Most IFB church members are cradle believers. Born into the church, it is all they know. They have what is called a borrowed faith. While they can point to a time when they got saved, they can’t point to a time when they weren’t surrounded by IFB beliefs and practices. Unlike many mainline sects, IFB Christianity is all-encompassing: multiple church services each week, Sunday school, revivals, conferences, youth rallies, and the like daily reinforce the one true faith (IFB Christianity). When people ask me why it took me fifty years to deconvert, I point them to my childhood, the conditioning and indoctrination. How could I have become anything other than an IFB preacher? My path was paved with thousands of hours of preaching and teaching that reinforced my IFB beliefs. I had no reason to think I could be wrong. The Bible says . . . end of discussion, right?
That seemed to be the tail end of the big church growth movement of the Fundamental Baptists in America. I realize that not all of the pastors of that time were faithful but many of them were. Some people were embittered over bad experiences they had with a particular church or pastor.
The bigger question is why the IFB church growth movement died on the vine. Why did so many of these churches close their doors or become shells of what they once were? If these churches preached the faith once delivered to the saints, why are they in numeric decline? Hodges would have me think that some people were “embittered over bad experiences they had with a particular church or pastor.” Is he suggesting that I am bitter? Scores of people have left IFB churches. Did they all leave because they were bitter or because they had bad experiences? Maybe we should take a closer look at these “bad experiences.” If I could, I would love to share with Hodges the emails I have received from hurting IFB believers. They were misused and abused, and, at times, raped, assaulted, and sexually molested. Bullies abound in the IFB church movement.
Regardless, the IFB church movement is dying because of its unwillingness to adapt to the times. Their rigid beliefs keep them from adapting to the twenty-first century.

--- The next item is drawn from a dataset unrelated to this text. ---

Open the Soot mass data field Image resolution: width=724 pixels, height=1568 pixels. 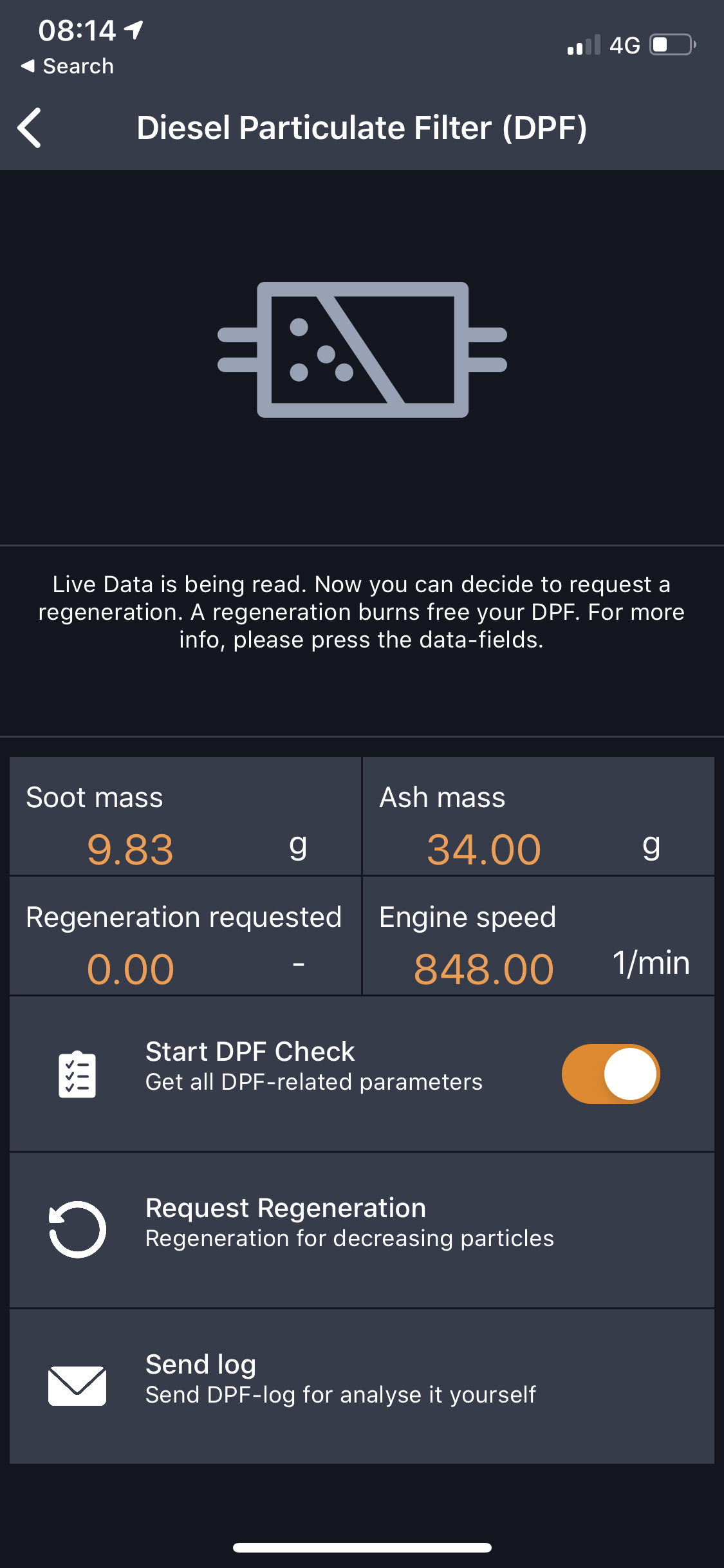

Instead, they continue to operate using 1950s methodologies. Of course, they take great pride in being anti-cultural.
I would love to know who Hodges thinks were “faithful” pastors. I suspect he and I have different definitions of the word “faithful.”
While I am no longer a Christian, I pay close attention to the IFB church movement. We have family members who are IFB pastors, evangelists, and missionaries. I daily read IFB websites and blogs, and occasionally listen to IFB sermons. I am a member of my alma mater’s (Midwestern Baptist College in Pontiac, Michigan) Facebook group. As someone who is considered an expert on the IFB church movement, I believe it is important for me to keep in touch with the machinations of the movement. While there is a peripheral movement towards more progressive practices, the beliefs of the 1970s and 1980s are pretty much the same as those held by more “enlightened” IFB preachers today. Sure, some IFB churches use drums and guitars in worship now, women are permitted to wear pants, and men can have mustaches, beards, and longer hair, but the core beliefs and practices are still harmful.
In my case I happen to believe to this day that the position of the IFB churches was and is the right position to take although some perhaps executed those positions poorly. It’s sort of like former President Trump I guess. Great policies but many hated his attitude and demeanor.
I certainly take issue with disgraced former president Trump having “great policies.” Many of his policies are contrary to the teachings of Christ. Worse, he is a vile, disgusting human being. Yet, countless IFB Christians voted for him twice and will do so again if he is on the ballot in 2024. I will never understand how any Christian could vote for the man.
Anyway I’m not the smartest guy in the world and my IQ is not the highest.
I can make no judgment here because I don’t know Hodges.
But the whole Christianity thing makes perfect sense to me.
Has Hodges seriously examined and studied any other religion but his own? I doubt it. I would love to know how many religious books he has read that were NOT IFB or Evangelical. Since such reading is widely condemned or forbidden, I suspect Hodges doesn’t wander too far from his IFB roots. I would be glad to make some reading suggestions if Hodges is interested in challenging his beliefs. 🙂
If it’s not real I don’t know why we are here on earth. Not much to live or die for if there is no eternal life.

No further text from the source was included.